Scaramucci: Well, it's a very long story, I grew up in a blue collar family, so I didn't really have a network when I got to Goldman Sachs as a wealth advisor. And so one of the ways I was able to build and galvanize a network, was to do Republican Party fundraising at the early stages of my career. That developed into eventually presidential candidate fundraising. And so I had worked for Gov. [Mitt] Romney and then in the 2016 cycle, worked for both [former Wisconsin Gov.] Scott Walker and [former Florida] Gov/ [Jeb] Bush. And so when Mr. Trump won the nomination, he recruited me in, primarily as a Republican fundraiser. And then, unfortunately and accidentally, I started doing a lot more media for him because we were very short-staffed. And then I was supposed to be the president's OPL director, his office of public liaison and Reince Prebus blocked that. And then when Mr. Trump realized he had a problem with Reince Prebus and Steve Bannon, he brought me in to remove them.  

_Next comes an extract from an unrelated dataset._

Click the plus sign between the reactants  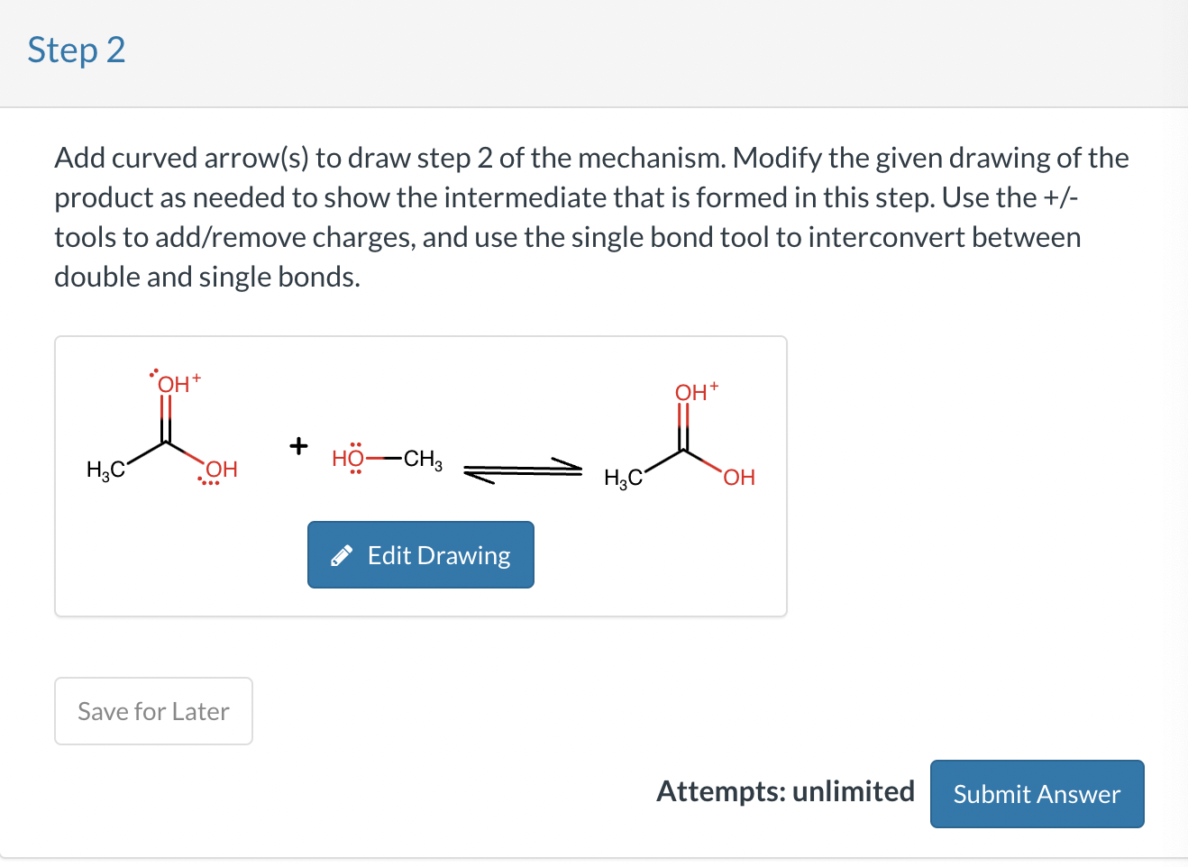tap(297, 447)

Let me come back to something you just said though -- accidentally. That's an interesting answer. What do you mean by that?  


Well, there's a lot of things that have happened in my life that are improbable and accidental. And so for me, him winning, I don't think any of us thought he was going to win, himself included. He then wins. He puts me on his executive transition team. I didn't expect him to do that. And then he implored me to go work for him. I said, "He's the American president." So, you know, I love my country. I lived the good part of the American dream. And I said, "OK, I'll give this thing a shot." And by the way, my wife did not want me to do it. She ended up filing for divorce on me while I was joining the administration. So it was a really difficult time for me personally.  

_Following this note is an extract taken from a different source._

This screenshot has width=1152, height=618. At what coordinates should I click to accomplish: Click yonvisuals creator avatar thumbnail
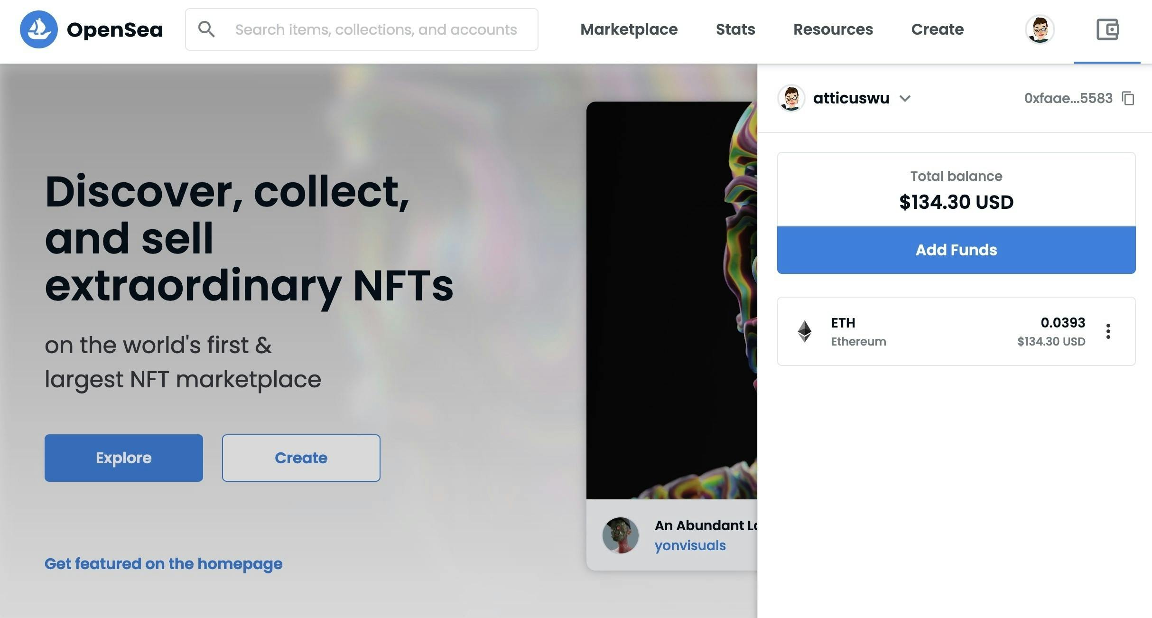(620, 535)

I mean, we've subsequently repaired our relationship. But truth be told, a lot of the stuff that happened was accidental. I didn't totally plan that. And I've spent 30 years less my 11-day fiasco in the White House. I spent 30 years as an American entrepreneur and a business person, which I am more comfortable doing.  

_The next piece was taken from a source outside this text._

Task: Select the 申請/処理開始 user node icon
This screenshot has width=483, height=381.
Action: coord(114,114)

You consider the proximity, especially for South Florida, to Latin America. I mean, there are a lot of investors in South Florida now eyeing so many situations throughout the region, but especially in Venezuela. And of course, the whole story continues surrounding Juan Guiado and whether or not he's the real president. And the push continues to get Nicolas Maduro out of power. How do you see the situation in Venezuela playing out? How does that impact our economy?   

Well, you know, right now, I would say it has negligible impact on our economy. The real tragedy for Venezuela is if you look at their natural resources, you look at their coastline and you look at the culture of Venezuela over one to 100 to 300 years, they have a tremendous culture and they have an educated class of people and they are  arguably one of the wealthiest countries in the world, if you just look at their territory and their natural resources. And so the big tragedy there is that their political system is a failed political system. And so what we know about socialism or the tenets of socialism, it's never worked because human interest is disaligned with socialism. And so what you get is a very thin layer of aristocrats, including government officials at the top. And then you get 98 or so percent of the country that's impoverished and very disincentivized to do anything.  

And so that's why you have the food shortages and the potential foment of a revolution there. So, one, if we can figure out a way to create a structural change there and move it towards a liberal democracy or move it towards some form of capitalism again, I think there'll be a flood of capital, not only from South Florida, from frankly, the rest of the world. And there'll be major opportunities to take advantage of. But what we know studying history and studying the United States, the great experiment of the United States, we know that we're at our best when there is a harmony between what the government is doing and what the private enterprises are doing. And in fairness, we've got to get those things in harmony so that we don't have too big of an income divide and we don't have too big of a of a level of dissension in the social contract.